• [WHAT NEEDS TO BE DONE]: Reproduce the full article on possible pension tax changes in the March Budget word for word.

Over recent years the Government appears to have become addicted to making wide-ranging changes to the pensions tax regime and many would bet on significant (further) changes being announced in the Budget on Wednesday 16 March. Some changes may take immediate effect from Budget Day; others from 6 April 2016 or later tax years.
Will we see the introduction of a new “pensions ISA” with no tax relief being given on the way in, and no taxation on the way out?
Alternatively, will we see the abolition of marginal rate income tax relief? At present pension contributions can benefit from income tax relief at effective rates of up to 60%. Will this beneficial regime be replaced with a flat rate of income tax relief of say 25% or 30%?
Will the 25% “tax free lump sum” be preserved? Or will pension savings made on or after 6 April 2016 not benefit from such an entitlement?
Until the position becomes clear on 16 March we can only work with the existing regime and individuals would be well advised to take note of some or all of the planning points listed below. To my mind, anyone banking on benefitting from income tax relief at rates of 40% or 45% or even 60% on making a pension contribution should ensure it is paid over in cleared funds to the pension provider well in advance of Wednesday 16 March!
Pensions Tax Regime- Key planning points
- Any higher rate individual taxpayer considering making a one off personal pension contribution should make sure that the contribution is paid/cleared before 16 March.
- Any higher rate taxpayer company Director who is considering getting his or her company to make a one off company/employer contribution should also make sure that the contribution is paid/cleared before 16 March.
- Carry forward relief (unused Annual Allowance from the three previous tax years) can permit a pension contribution to be made that exceeds the current year Annual Allowance (£40,000 for 2015/16).
- The current year Annual Allowance must be used in full for the current (2015/16) tax year before any carry forward relief can be utilised.

• [DATASET EXTRACT]:

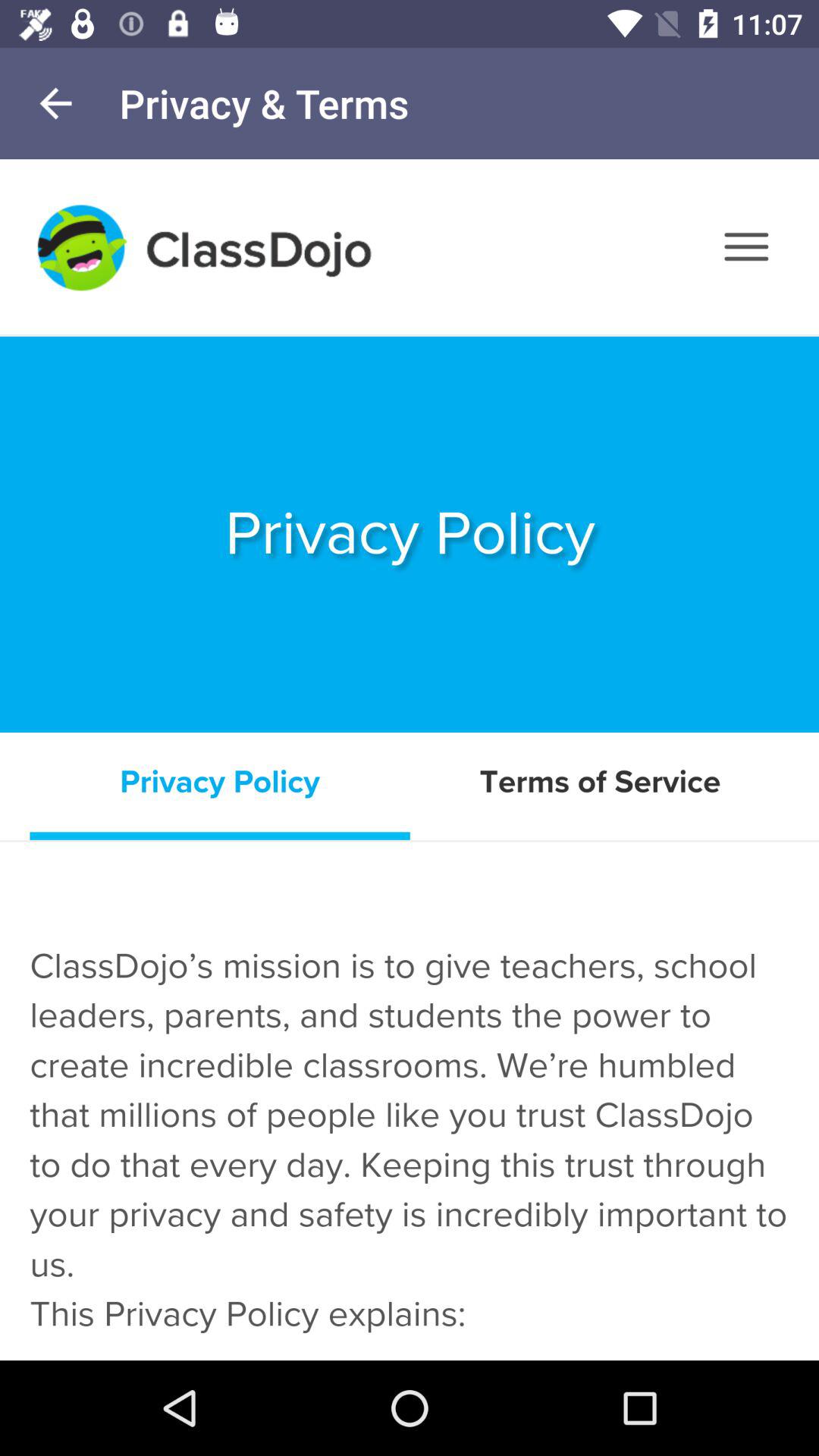
color print (409, 759)
Given the description of an element on the screen output the (x, y) to click on. 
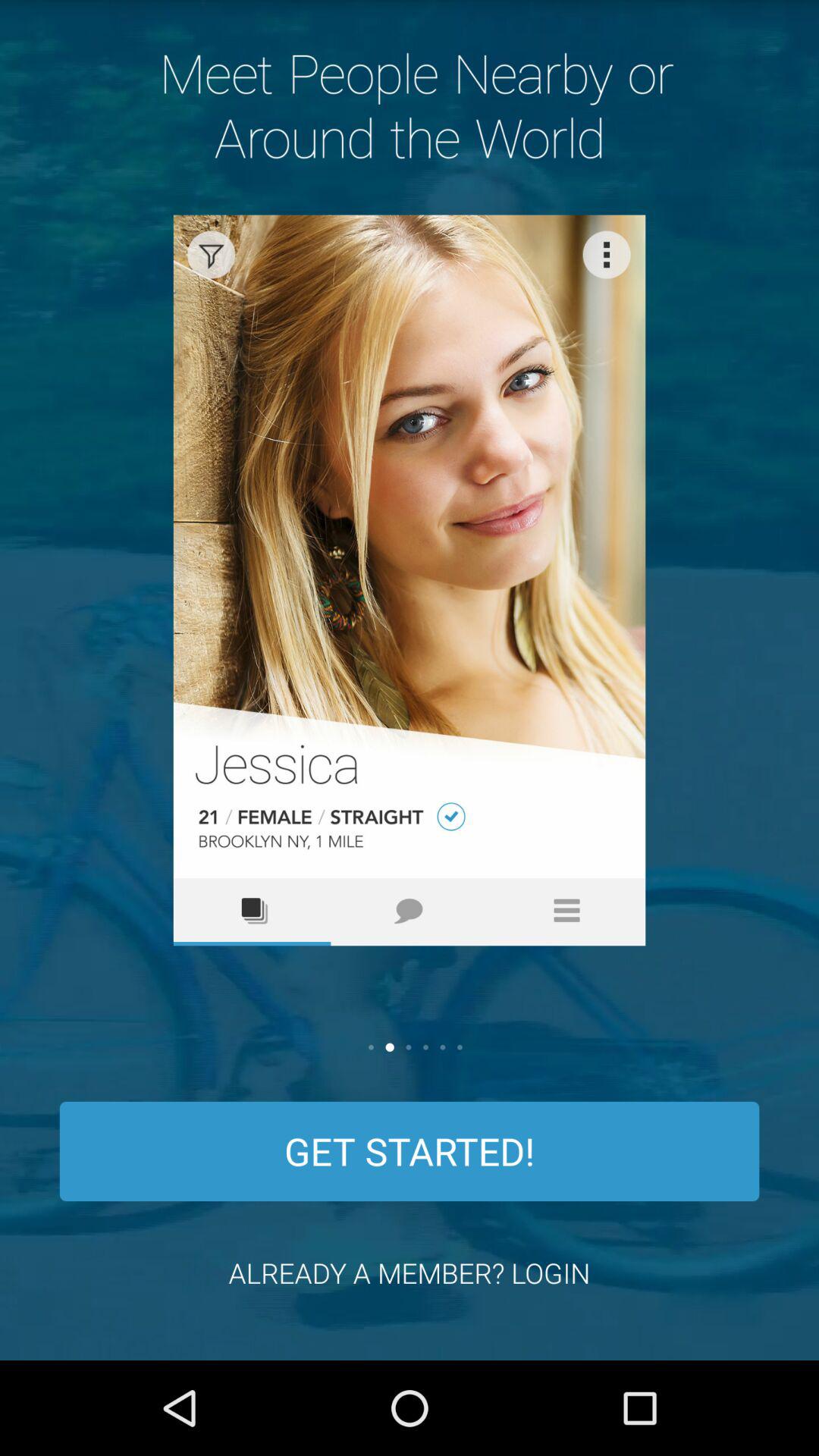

• [FULL SOLUTION]:
Over recent years the Government appears to have become addicted to making wide-ranging changes to the pensions tax regime and many would bet on significant (further) changes being announced in the Budget on Wednesday 16 March. Some changes may take immediate effect from Budget Day; others from 6 April 2016 or later tax years.
Will we see the introduction of a new “pensions ISA” with no tax relief being given on the way in, and no taxation on the way out?
Alternatively, will we see the abolition of marginal rate income tax relief? At present pension contributions can benefit from income tax relief at effective rates of up to 60%. Will this beneficial regime be replaced with a flat rate of income tax relief of say 25% or 30%?
Will the 25% “tax free lump sum” be preserved? Or will pension savings made on or after 6 April 2016 not benefit from such an entitlement?
Until the position becomes clear on 16 March we can only work with the existing regime and individuals would be well advised to take note of some or all of the planning points listed below. To my mind, anyone banking on benefitting from income tax relief at rates of 40% or 45% or even 60% on making a pension contribution should ensure it is paid over in cleared funds to the pension provider well in advance of Wednesday 16 March!
Pensions Tax Regime- Key planning points
- Any higher rate individual taxpayer considering making a one off personal pension contribution should make sure that the contribution is paid/cleared before 16 March.
- Any higher rate taxpayer company Director who is considering getting his or her company to make a one off company/employer contribution should also make sure that the contribution is paid/cleared before 16 March.
- Carry forward relief (unused Annual Allowance from the three previous tax years) can permit a pension contribution to be made that exceeds the current year Annual Allowance (£40,000 for 2015/16).
- The current year Annual Allowance must be used in full for the current (2015/16) tax year before any carry forward relief can be utilised.